> [Задание]: Обновите записи ниже: замените «icon» на «button» и приведите все строки заново, больше ничего не меняя.
+===+
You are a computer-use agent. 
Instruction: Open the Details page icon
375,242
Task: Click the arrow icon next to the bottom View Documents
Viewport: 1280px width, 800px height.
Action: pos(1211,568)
+===+
> [Полный ответ]:
You are a computer-use agent. 
Instruction: Open the Details page button
375,242
Task: Click the arrow button next to the bottom View Documents
Viewport: 1280px width, 800px height.
Action: pos(1211,568)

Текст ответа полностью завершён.